*DATA TO PROCESS*:

◆ ◆ ◆

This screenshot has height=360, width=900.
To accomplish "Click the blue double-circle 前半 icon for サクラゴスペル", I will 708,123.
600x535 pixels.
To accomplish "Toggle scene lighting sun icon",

◆ ◆ ◆

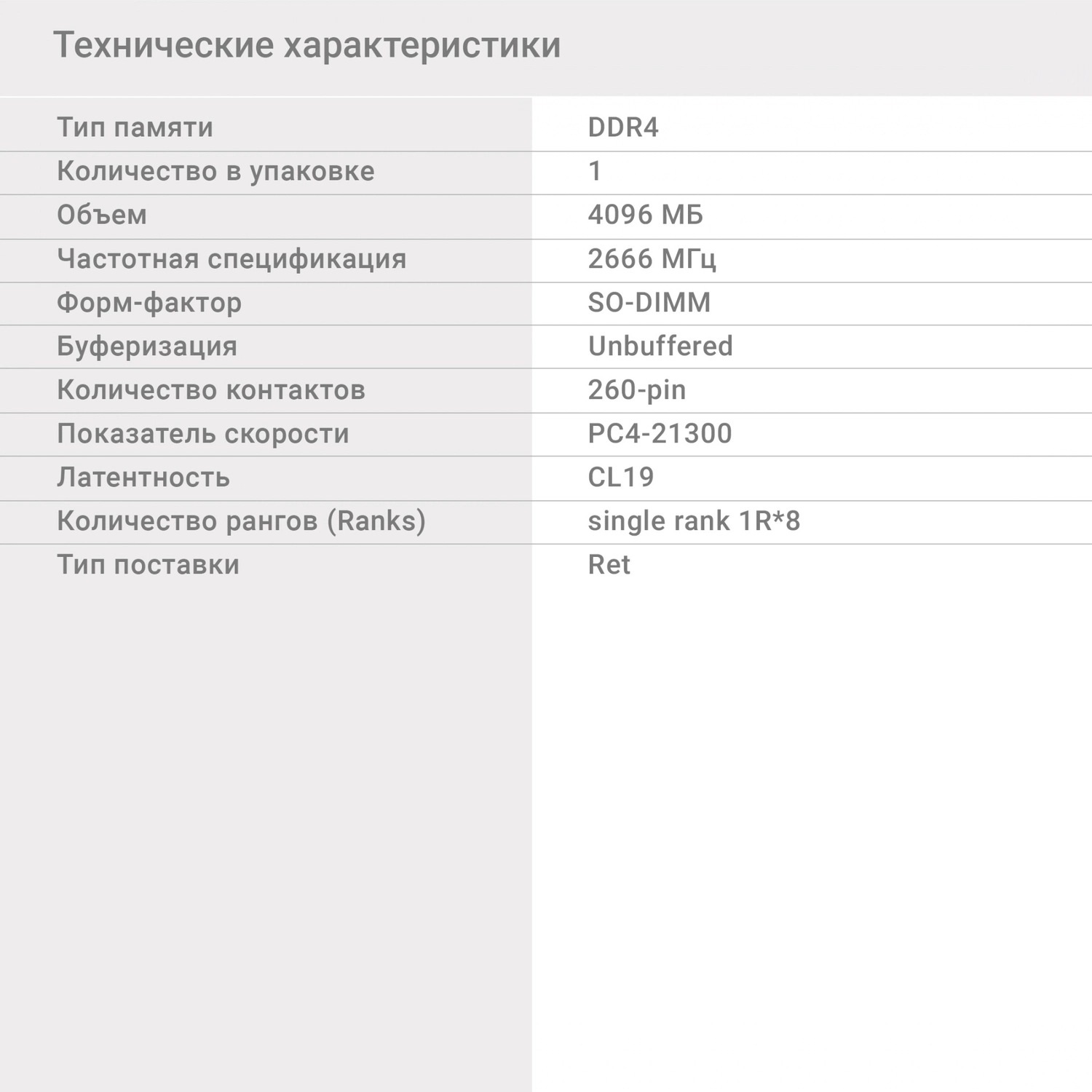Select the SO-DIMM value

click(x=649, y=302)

◆ ◆ ◆

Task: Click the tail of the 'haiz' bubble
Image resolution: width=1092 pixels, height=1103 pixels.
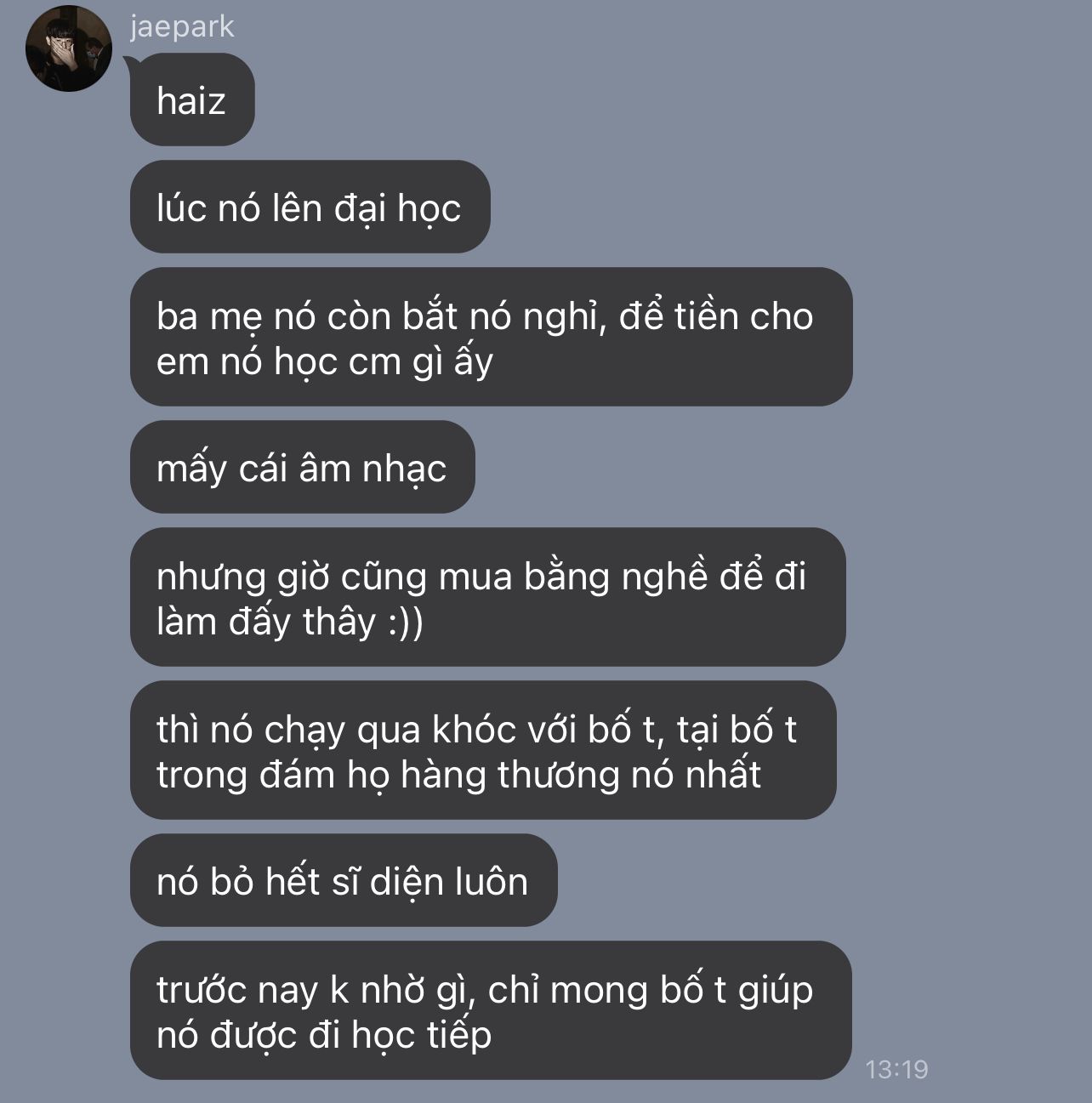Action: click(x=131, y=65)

◆ ◆ ◆

*THE TASK*: Count the lines above that contain the word "width" and give only that number.

*TASK OUTPUT*: 2